What's the most useful ValidationExpression used in your RegularExpressionValidator controls? What should be used on every text input?

Question

While working on a huge form for a client I realized that the majority of the regex validators I had were for the same regex:

^[^<>]*$

It's an easy way to prevent HTML entry into of TextBox controls.

I was curious if anyone else had a regex that they used more often or if there's one that I should be using instead of this one.

Answer 1

I think this approach is a little extreme. ASP.NET has validateRequest on by default in Machine.config:

<system.web>
  <pages buffer="true" validateRequest="true" />
</system.web>

Of course you can always set this yourself for the web app and it can be set at the page level as well:

<%@ Page Language="C#" ValidateRequest="true" %>

This prevents potentially harmful tags from being entered. For more details check out:

• Request Validation - Preventing Script Attacks
• How To: Prevent Cross-Site Scripting in ASP.NET (check out steps 1 and 4, although it's all a beneficial read). HTML encoding is covered as well.

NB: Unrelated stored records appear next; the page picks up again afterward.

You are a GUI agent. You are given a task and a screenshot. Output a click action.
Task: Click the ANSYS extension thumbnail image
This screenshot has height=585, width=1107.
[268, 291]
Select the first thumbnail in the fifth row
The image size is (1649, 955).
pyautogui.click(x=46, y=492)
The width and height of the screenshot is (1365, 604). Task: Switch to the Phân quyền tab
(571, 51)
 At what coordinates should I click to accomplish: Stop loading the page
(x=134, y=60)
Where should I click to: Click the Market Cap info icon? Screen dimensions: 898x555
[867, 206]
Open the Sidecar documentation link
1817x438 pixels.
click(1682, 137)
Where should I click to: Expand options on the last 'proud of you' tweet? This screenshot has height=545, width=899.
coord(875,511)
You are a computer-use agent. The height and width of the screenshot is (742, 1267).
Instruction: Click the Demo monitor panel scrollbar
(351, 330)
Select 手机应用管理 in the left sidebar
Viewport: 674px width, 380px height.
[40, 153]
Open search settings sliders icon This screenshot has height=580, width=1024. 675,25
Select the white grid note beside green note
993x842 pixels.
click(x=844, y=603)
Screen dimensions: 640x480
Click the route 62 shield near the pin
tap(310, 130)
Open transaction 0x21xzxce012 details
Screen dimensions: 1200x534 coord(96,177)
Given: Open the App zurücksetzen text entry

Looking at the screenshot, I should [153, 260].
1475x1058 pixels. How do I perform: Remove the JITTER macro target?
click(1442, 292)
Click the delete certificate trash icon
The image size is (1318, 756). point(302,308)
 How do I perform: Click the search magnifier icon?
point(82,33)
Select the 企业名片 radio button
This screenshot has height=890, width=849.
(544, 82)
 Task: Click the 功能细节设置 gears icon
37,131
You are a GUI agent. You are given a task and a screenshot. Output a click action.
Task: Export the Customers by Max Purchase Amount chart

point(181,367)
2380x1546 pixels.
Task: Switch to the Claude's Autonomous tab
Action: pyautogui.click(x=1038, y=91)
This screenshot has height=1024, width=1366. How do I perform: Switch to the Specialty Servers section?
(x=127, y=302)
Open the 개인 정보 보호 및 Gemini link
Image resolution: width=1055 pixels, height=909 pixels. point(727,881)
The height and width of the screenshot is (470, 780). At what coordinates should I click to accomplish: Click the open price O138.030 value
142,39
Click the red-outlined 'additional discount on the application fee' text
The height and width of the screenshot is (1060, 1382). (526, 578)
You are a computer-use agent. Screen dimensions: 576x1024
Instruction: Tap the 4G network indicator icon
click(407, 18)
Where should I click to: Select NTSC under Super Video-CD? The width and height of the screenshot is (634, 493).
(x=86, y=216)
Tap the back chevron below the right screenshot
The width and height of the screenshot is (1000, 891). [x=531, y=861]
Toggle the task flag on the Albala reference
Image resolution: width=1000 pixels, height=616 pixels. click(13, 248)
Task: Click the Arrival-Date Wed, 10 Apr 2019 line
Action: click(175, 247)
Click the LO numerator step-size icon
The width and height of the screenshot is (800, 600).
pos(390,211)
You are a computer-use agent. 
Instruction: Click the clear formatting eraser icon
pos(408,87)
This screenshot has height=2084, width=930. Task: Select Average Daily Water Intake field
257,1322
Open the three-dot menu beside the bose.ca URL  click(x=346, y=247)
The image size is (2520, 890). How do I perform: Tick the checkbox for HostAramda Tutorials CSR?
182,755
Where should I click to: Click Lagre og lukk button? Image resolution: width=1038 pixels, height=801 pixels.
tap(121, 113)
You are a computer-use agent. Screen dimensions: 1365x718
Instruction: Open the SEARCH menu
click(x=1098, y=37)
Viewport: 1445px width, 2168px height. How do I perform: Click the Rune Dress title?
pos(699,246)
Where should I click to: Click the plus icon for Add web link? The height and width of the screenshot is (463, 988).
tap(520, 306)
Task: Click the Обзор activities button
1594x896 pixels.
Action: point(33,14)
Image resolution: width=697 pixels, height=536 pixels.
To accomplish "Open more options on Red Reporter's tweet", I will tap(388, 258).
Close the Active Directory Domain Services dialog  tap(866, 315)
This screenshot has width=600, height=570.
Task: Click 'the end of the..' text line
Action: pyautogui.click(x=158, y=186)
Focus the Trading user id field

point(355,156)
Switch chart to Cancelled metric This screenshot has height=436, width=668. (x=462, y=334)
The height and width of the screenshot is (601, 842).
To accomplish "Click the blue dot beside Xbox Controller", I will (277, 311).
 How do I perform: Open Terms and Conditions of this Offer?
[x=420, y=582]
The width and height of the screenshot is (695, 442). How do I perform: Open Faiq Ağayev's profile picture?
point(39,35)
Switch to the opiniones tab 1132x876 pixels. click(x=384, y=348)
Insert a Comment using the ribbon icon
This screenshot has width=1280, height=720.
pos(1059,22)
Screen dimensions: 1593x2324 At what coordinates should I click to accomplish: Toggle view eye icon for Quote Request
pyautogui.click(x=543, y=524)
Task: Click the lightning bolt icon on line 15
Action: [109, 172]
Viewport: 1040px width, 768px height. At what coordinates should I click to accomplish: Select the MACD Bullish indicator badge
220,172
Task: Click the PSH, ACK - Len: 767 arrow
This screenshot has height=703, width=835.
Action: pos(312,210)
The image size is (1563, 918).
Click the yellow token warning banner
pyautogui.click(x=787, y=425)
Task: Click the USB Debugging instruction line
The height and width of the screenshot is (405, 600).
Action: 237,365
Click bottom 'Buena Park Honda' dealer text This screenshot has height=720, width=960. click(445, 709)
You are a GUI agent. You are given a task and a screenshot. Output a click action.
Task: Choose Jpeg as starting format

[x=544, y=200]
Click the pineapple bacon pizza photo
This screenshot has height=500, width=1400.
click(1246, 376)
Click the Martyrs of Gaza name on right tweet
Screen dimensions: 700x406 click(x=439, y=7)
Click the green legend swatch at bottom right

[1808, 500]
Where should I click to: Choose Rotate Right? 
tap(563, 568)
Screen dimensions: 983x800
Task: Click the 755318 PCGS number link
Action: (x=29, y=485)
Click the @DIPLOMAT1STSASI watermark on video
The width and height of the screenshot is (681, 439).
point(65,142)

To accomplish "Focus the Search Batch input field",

That's not to say that you shouldn't verify input, but I don't think it's appropriate to slap a regex validator on every single textbox control.

EDIT: if you're interested, it's possible to handle the ValidateRequest error to provide a friendlier message and keep the user on the same page (not just replace it with a custom error page). For more info, check out Kirk Evans' post: Handling ValidateRequest errors within a Page (refer to the section titled Overriding the OnError Method).